I admit that my first reaction was of immediate horror. I had spent a lot of money to have my book published and it had recently been selling very well. To hear that I would NOT be receiving any royalties (which I had been counting on) and that I probably would not even get my books back, was quite an unpleasant thought, indeed; I screamed and threw the letter as far away from myself as possible (not very far, since I had neither scrumpled it up into a ball, nor had I made a paper airplane).
My housemate came quickly into the kitchen to find the source of the earthquake that had also broken his eardrums. I broke into angry, heartbroken sobs as I poured out the story of what was contained in the letter. The news left him as angry as I was, perhaps more so (if possible), but fortunately his reaction was to try and calm me down. This was, of course, a complete surprise. I had even written and published a rather whimsical short story based on not having received my royalties yet, two days after that the letter was sent.

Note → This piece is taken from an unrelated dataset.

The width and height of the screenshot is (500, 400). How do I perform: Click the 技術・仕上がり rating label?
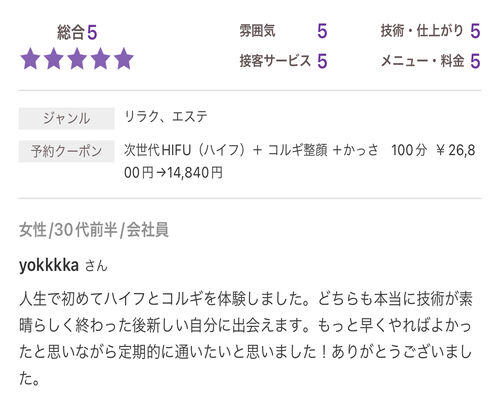[422, 31]
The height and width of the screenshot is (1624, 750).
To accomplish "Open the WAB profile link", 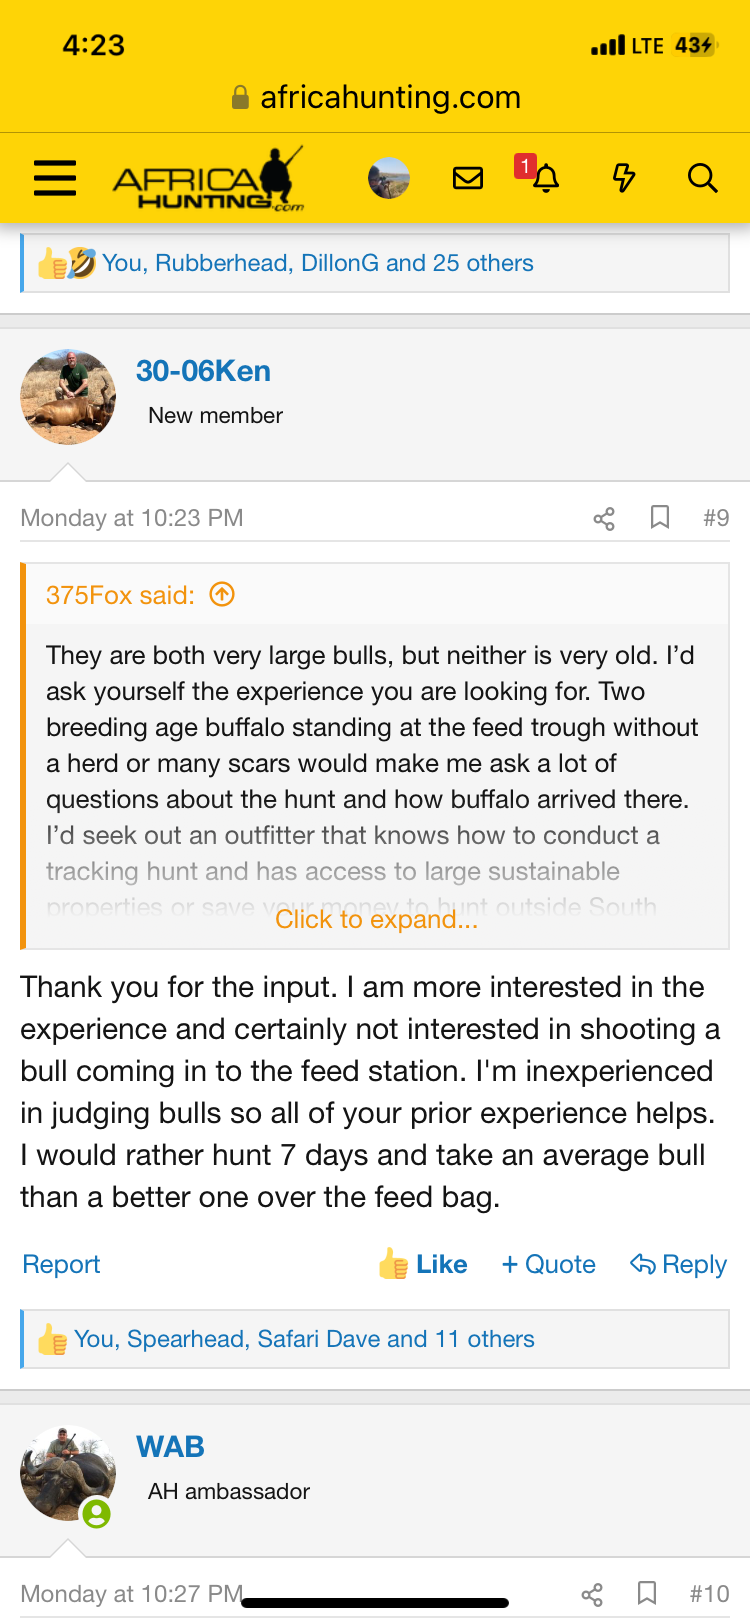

Little did I know that it would be somewhat prophetic.
The First Steps to Take
My first reaction is probably natural, and is exactly what the lawyers were going for. After I calmed down, however, I started thinking about how to go about regaining my books and publishing rights, as well as any royalties that might come my way. Of course, I already owned the copyright so that was no problem. So, I got in touch with a lawyer’s office, who directed me to a lawyer who dealt with authors’ rights. He told me that I should join an author’s guild. There are a number of guilds that offer support; which guild you choose will obviously depend on your needs and how much you are willing to spend for annual dues, but most do offer free legal assistance in addition to other perks. Be careful when searching, because not all offer the same services.
Often, authors in the same boat will unite in a private group on Facebook. If you hear of such a group, it’s a good idea to join it, but be sure to pay attention to those who join the group for reasons other than support; it may happen that some who are not actually part of the authors will join the group to further his/her own interests. Our group has grown daily, but no two of us have the same claims, which makes it difficult for us to get together in a class action suit, although the idea has been considered and several class action lawyers have been consulted.
The company’s lawyers have since sent out two more letters, one of which I have received; this letter invited us to request our publishing rights, but we had to agree to forego obtaining anything else, including books that had been paid for or royalties. Most of the authors, under legal advice, did not return the signed agreement. I haven’t received the other letter, although several others have said that it is a letter offering the books at a price of $0.50 handling fees + shipping fees for each book. Legal advice is also advisable here, especially if the number of books remaining is considerable.
Take a close look at your contract/ agreement. Then look again. It will give you a lot of information that you probably have forgotten. For instance, I had forgotten that the terms of the contract expired after two years, and that any time after that either party could terminate the agreement. I had also, unfortunately, forgotten that I could sue for breach of contract at any time if the company neglected to fulfill any part of the agreement, which they did in abundance.
In the end, I sent a termination letter – keeping in mind the terms of the agreement/ contract – and requested that all rights, royalties and books be returned to me within thirty days after receiving my letter. I sent it by first class certified mail with receipt; the date is drawing very near, and as there has of yet been no word, it is almost time to re-contact my lawyer.
Hopefully, everything can be settled outside of court; I will write about further steps as I meet up with them.